The Aborigines of Oakland

San Francisco News Letter/November 7, 1868

The aborigines who once inhabited the spot upon which now stands the great city of Oakland, and of whose history only a few vague accounts have descended to us, seem to have been a singular race. We learn from the pages of that old chronicler, the renowned Jokot Bumfustian, who devoted a more than ordinarily long life to the study of this ancient people, that they were descended from the Chinese, who were driven from the Flowery Kingdom some time in the first century of our era by an anti-Coolie movement which originated in the heart of China and extended to the most remote provinces—to the very fingers and toes of the country, as it were. Compelled to take to their junks, they were driven to this continent, landing at Victoria, then a flourishing village of Chinooks. Being unable to show the proper papers, they were accused of attempting to defraud the revenue, confiscated, and their ships sold to the junk dealers. After several centuries of servitude their task-masters became tired of them, and drove them southward, after imparting to them much of their own language and complexion, and a great many of their customs. We next hear of them in the mountain fastnesses of Oregon, or, as it was then called, Boo-bum-pum-kin, then a cold and inhospitable region, covered with glaciers eleven months in the year. Here they tarried long enough to cover every available spot of ground with female seminaries, and then were driven out by the powerful and warlike Blatherskites, who killed all the males and made free with the women. The next generation consequently differed somewhat from the original type, presenting, in the quaint words of the old chronicler, “a mottled uncomeliness of face, exceeding unpleasant to look upon, and a great overfluency of speech, so that no one could hear their vaporings but he straightway stopped his ears and ran away.”

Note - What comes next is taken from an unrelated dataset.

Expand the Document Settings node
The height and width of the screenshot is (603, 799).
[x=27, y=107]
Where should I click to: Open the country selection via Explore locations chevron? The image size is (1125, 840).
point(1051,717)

We next find this wandering people laying out town lots in what is now Yolo County, then a vast marsh inhabited only by the Megatherium, Behemoth, Castilian, Democrat and other obsolete forms. The lots advanced so rapidly in value that there was not money enough in the community to pay the taxes upon them, and this unfortunate people were compelled again to emigrate. They quarreled about the location of a city hall and separated, one party going directly southward, to Stockton, and passing west through the Diablo range to San Leandro, another southwest to the present site of Vallejo, across the straits of Carquinez, and so along the bay, until they arrived opposite Goat Island. They distributed tracts along these routes, setting forth the advantages of a collegiate education and investments in real estate. By these means the Yahoos, through whose domains they passed, were converted to Polytheism, and built churches innumerable and several state universities, the ruins of which are still shown. In the course of a few years the tribes were all united upon the spot now called Oakland, and had attained a high degree of civilization. Religious ceremonies, commencements, real estate auctions and alumni meetings were frequent. Forty-seven railroads were projected, each having both termini in their city. Some of their singular customs have been recorded with minute fidelity by the learned Bumfustian, among others the religious rite called in their elegant tongue “kfchqtlxjompootizzery,” which may be translated into English by the words “anathema maranatha.” This consisted of a weekly display by the entire community of the most extreme contempt for a barren peninsula lying to westward of their town, and which they believed to be the abode of pestilent spirits inimical to the prosperity of their city. The ceremony was too revoltingly indecent for the chaste and sober pen of the venerable Bumfustian, and we are left in ignorance as to how it was performed.

Space will not allow further description of this singular people. Suffice it to say that in the year 1349 their city was entirely destroyed by an earthquake, and only one family of the entire nation escaped. From them are descended the present inhabitants, and many speculative writers have traced in them a fanciful resemblance to the ancient and powerful nation whose history we have briefly outlined.